◆ What the exercise asks ◆
Please write out, exactly, every line of the listing from its first line through the one that includes "Given: Open Journal".

*** Dataset records Section Begins ***

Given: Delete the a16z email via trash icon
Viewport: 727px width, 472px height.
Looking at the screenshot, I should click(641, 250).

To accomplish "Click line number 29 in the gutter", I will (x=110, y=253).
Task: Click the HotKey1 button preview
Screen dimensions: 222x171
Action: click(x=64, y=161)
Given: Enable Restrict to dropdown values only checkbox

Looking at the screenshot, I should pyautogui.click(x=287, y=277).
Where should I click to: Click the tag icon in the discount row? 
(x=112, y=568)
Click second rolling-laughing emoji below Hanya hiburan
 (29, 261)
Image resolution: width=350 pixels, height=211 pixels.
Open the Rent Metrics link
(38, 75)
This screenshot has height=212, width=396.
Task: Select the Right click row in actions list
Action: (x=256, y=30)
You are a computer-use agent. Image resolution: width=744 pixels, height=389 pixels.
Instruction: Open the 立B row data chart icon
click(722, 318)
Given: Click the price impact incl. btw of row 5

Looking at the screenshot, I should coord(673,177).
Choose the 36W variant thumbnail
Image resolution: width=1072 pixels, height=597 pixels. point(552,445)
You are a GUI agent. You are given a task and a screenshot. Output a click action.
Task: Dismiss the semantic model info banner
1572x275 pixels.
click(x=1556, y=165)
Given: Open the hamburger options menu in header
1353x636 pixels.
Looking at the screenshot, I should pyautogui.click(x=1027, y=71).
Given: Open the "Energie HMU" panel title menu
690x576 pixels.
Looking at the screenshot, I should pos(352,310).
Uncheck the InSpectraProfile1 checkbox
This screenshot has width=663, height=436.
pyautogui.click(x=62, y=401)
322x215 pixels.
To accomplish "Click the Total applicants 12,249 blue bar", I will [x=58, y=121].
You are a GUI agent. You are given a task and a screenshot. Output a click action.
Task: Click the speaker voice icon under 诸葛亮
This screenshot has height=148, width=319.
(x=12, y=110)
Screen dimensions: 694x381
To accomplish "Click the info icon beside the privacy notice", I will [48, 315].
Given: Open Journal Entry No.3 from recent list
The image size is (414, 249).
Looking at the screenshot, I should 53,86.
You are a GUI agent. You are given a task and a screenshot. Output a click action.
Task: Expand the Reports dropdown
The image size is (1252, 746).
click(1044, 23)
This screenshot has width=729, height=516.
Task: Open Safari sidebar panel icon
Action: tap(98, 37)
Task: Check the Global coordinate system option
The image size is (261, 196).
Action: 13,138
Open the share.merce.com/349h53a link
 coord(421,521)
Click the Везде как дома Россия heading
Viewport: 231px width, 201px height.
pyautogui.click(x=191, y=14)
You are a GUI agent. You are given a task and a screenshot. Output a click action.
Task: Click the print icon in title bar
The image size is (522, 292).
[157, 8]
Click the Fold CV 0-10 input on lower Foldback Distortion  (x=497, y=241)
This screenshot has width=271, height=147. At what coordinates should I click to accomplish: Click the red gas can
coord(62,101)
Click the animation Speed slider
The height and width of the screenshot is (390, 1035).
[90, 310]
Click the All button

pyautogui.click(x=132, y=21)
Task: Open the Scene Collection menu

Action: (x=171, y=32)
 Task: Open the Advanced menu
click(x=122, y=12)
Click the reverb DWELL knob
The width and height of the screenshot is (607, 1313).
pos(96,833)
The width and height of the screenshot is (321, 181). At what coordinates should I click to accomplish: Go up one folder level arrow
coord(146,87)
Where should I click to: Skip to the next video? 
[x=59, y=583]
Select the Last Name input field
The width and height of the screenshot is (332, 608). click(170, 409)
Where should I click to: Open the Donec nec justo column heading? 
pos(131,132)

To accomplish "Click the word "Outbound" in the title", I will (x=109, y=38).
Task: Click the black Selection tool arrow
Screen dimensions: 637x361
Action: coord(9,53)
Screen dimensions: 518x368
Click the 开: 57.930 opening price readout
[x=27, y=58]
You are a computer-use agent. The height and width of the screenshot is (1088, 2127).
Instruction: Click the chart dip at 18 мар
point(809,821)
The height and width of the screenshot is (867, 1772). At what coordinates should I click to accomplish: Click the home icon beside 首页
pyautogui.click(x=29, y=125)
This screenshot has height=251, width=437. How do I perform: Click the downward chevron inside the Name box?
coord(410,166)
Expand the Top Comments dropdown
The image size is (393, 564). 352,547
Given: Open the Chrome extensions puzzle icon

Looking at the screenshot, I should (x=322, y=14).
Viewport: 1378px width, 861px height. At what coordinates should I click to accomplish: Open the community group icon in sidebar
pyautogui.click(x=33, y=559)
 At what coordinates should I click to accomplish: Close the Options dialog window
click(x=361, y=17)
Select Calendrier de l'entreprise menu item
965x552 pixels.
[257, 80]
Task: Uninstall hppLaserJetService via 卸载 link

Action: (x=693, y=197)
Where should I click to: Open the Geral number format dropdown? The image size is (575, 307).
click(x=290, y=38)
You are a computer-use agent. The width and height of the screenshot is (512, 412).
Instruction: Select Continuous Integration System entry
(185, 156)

*** Dataset records Section Ends ***

◆ Answer to this exercise ◆
Given: Delete the a16z email via trash icon
Viewport: 727px width, 472px height.
Looking at the screenshot, I should click(641, 250).

To accomplish "Click line number 29 in the gutter", I will (x=110, y=253).
Task: Click the HotKey1 button preview
Screen dimensions: 222x171
Action: click(x=64, y=161)
Given: Enable Restrict to dropdown values only checkbox

Looking at the screenshot, I should pyautogui.click(x=287, y=277).
Where should I click to: Click the tag icon in the discount row? 
(x=112, y=568)
Click second rolling-laughing emoji below Hanya hiburan
 (29, 261)
Image resolution: width=350 pixels, height=211 pixels.
Open the Rent Metrics link
(38, 75)
This screenshot has height=212, width=396.
Task: Select the Right click row in actions list
Action: (x=256, y=30)
You are a computer-use agent. Image resolution: width=744 pixels, height=389 pixels.
Instruction: Open the 立B row data chart icon
click(722, 318)
Given: Click the price impact incl. btw of row 5

Looking at the screenshot, I should coord(673,177).
Choose the 36W variant thumbnail
Image resolution: width=1072 pixels, height=597 pixels. point(552,445)
You are a GUI agent. You are given a task and a screenshot. Output a click action.
Task: Dismiss the semantic model info banner
1572x275 pixels.
click(x=1556, y=165)
Given: Open the hamburger options menu in header
1353x636 pixels.
Looking at the screenshot, I should pyautogui.click(x=1027, y=71).
Given: Open the "Energie HMU" panel title menu
690x576 pixels.
Looking at the screenshot, I should pos(352,310).
Uncheck the InSpectraProfile1 checkbox
This screenshot has width=663, height=436.
pyautogui.click(x=62, y=401)
322x215 pixels.
To accomplish "Click the Total applicants 12,249 blue bar", I will [x=58, y=121].
You are a GUI agent. You are given a task and a screenshot. Output a click action.
Task: Click the speaker voice icon under 诸葛亮
This screenshot has height=148, width=319.
(x=12, y=110)
Screen dimensions: 694x381
To accomplish "Click the info icon beside the privacy notice", I will [48, 315].
Given: Open Journal Entry No.3 from recent list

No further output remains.